- Work instructions -
Every line from the start of the records below to the line containing "Task: Click the 江西省儿童医院 name label" should be retyped exactly, that line included, and no others.

- Input for this task -
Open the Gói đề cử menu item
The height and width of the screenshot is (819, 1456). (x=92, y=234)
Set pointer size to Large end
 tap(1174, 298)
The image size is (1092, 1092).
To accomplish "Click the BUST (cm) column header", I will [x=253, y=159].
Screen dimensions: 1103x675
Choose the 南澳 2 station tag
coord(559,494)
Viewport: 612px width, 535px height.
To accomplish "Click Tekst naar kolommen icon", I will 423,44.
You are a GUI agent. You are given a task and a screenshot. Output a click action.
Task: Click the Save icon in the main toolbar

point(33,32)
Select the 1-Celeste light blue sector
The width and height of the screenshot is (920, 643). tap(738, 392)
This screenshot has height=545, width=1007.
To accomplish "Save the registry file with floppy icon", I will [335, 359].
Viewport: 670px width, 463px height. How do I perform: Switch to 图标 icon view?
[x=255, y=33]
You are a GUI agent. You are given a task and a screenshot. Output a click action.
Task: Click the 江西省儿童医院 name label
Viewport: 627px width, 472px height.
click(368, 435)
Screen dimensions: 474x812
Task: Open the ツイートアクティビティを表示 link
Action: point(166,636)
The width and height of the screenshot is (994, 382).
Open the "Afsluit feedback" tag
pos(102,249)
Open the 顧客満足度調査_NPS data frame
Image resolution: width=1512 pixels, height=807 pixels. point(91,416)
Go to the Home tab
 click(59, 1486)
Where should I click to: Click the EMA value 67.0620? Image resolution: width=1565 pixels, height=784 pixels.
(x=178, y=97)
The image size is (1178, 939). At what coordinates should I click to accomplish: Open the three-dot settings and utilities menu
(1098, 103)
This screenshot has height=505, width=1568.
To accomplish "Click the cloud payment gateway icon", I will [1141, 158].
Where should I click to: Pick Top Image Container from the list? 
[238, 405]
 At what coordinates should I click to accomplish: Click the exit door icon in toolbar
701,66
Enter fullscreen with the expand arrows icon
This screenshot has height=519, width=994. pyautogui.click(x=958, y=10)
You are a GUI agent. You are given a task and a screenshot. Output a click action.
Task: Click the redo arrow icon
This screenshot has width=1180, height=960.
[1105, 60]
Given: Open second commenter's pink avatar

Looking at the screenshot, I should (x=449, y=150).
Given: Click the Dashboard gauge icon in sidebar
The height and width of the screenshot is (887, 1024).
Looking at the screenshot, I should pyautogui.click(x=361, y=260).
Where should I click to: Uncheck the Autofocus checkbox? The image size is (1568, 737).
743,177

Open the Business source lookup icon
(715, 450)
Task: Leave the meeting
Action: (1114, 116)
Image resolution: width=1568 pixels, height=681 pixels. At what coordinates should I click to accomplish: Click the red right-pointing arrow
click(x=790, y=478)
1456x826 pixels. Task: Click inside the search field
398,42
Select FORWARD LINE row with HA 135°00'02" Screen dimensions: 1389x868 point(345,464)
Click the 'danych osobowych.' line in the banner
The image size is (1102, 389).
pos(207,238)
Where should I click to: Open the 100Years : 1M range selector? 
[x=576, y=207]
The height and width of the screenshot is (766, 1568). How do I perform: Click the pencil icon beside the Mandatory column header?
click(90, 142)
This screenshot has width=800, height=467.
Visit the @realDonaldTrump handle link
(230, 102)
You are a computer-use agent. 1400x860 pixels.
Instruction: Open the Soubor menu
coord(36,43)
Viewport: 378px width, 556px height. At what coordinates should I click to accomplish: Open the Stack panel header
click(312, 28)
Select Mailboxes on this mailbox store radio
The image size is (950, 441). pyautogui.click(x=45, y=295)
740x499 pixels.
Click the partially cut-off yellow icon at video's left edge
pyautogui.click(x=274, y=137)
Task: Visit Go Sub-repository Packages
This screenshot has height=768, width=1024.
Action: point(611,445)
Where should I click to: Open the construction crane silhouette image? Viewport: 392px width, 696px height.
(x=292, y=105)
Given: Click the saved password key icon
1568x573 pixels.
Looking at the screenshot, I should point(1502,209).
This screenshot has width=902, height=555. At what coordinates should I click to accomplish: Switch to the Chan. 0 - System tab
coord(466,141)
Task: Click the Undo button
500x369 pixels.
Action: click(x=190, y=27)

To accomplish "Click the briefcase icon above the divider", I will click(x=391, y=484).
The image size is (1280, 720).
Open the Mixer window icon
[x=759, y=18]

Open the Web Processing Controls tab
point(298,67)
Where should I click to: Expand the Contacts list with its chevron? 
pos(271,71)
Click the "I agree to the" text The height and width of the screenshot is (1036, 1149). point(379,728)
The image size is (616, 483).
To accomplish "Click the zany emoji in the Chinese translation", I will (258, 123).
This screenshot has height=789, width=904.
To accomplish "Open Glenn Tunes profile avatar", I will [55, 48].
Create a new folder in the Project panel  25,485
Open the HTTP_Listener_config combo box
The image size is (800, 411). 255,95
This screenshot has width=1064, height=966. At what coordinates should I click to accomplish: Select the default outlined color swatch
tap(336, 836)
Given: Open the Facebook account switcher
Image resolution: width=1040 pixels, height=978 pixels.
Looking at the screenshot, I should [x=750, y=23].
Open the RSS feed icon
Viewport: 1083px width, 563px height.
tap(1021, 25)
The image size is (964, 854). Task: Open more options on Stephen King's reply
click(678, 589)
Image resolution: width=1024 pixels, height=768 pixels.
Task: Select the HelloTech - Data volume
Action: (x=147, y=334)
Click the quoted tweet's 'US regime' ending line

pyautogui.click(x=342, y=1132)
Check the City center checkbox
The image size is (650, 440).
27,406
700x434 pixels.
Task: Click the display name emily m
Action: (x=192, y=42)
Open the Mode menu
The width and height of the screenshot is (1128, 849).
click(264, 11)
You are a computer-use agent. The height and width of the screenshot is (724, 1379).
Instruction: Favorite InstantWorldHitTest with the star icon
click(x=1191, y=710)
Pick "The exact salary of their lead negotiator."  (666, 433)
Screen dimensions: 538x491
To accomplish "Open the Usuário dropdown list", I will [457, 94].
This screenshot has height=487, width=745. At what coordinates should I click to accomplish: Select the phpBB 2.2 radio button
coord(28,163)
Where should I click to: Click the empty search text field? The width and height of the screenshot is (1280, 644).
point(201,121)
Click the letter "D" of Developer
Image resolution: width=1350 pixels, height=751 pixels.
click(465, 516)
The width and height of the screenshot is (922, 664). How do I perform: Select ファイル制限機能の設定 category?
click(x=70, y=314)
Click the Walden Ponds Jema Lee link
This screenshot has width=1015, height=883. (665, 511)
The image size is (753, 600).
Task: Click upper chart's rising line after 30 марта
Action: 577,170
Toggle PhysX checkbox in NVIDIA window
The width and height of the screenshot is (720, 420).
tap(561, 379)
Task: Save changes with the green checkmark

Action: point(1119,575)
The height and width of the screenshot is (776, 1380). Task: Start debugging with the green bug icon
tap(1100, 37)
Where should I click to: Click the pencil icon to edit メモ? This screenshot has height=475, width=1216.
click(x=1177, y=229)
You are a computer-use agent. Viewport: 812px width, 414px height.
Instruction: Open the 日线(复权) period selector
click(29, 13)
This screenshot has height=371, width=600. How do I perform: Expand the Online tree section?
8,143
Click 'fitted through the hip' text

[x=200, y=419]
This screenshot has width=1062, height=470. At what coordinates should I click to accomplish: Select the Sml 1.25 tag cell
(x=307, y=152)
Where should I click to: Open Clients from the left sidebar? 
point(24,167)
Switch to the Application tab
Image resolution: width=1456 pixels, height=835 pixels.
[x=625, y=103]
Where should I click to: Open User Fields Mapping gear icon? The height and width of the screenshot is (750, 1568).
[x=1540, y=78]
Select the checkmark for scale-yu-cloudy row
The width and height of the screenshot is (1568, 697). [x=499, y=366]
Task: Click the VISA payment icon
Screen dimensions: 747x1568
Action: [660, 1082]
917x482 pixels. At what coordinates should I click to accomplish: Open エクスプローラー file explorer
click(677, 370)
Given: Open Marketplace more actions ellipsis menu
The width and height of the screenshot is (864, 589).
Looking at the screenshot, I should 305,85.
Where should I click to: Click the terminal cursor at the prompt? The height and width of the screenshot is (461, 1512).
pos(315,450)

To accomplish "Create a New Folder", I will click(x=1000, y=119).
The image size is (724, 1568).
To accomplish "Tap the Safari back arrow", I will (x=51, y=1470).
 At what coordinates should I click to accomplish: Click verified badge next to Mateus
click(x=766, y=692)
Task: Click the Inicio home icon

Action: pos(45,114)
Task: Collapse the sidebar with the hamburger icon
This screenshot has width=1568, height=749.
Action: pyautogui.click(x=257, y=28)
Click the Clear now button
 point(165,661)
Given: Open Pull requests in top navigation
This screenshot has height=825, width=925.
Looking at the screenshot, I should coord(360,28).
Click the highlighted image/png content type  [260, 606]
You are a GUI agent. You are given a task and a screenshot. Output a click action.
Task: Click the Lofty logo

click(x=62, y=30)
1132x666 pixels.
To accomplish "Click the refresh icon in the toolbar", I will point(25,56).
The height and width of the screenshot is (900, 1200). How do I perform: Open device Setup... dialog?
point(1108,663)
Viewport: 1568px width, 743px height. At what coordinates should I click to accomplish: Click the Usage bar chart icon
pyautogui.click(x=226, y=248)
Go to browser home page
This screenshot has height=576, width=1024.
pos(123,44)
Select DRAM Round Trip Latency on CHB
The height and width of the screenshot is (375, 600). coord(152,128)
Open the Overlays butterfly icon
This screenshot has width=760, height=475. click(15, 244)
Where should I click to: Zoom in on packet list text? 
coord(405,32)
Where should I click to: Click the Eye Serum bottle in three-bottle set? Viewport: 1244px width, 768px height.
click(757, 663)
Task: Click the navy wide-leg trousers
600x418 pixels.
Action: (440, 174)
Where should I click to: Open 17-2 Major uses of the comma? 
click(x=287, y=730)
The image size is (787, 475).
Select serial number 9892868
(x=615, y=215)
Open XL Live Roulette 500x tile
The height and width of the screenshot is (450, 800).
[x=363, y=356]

- Exercise response -
Open the Gói đề cử menu item
The height and width of the screenshot is (819, 1456). (x=92, y=234)
Set pointer size to Large end
 tap(1174, 298)
The image size is (1092, 1092).
To accomplish "Click the BUST (cm) column header", I will [x=253, y=159].
Screen dimensions: 1103x675
Choose the 南澳 2 station tag
coord(559,494)
Viewport: 612px width, 535px height.
To accomplish "Click Tekst naar kolommen icon", I will 423,44.
You are a GUI agent. You are given a task and a screenshot. Output a click action.
Task: Click the Save icon in the main toolbar

point(33,32)
Select the 1-Celeste light blue sector
The width and height of the screenshot is (920, 643). tap(738, 392)
This screenshot has height=545, width=1007.
To accomplish "Save the registry file with floppy icon", I will [335, 359].
Viewport: 670px width, 463px height. How do I perform: Switch to 图标 icon view?
[x=255, y=33]
You are a GUI agent. You are given a task and a screenshot. Output a click action.
Task: Click the 江西省儿童医院 name label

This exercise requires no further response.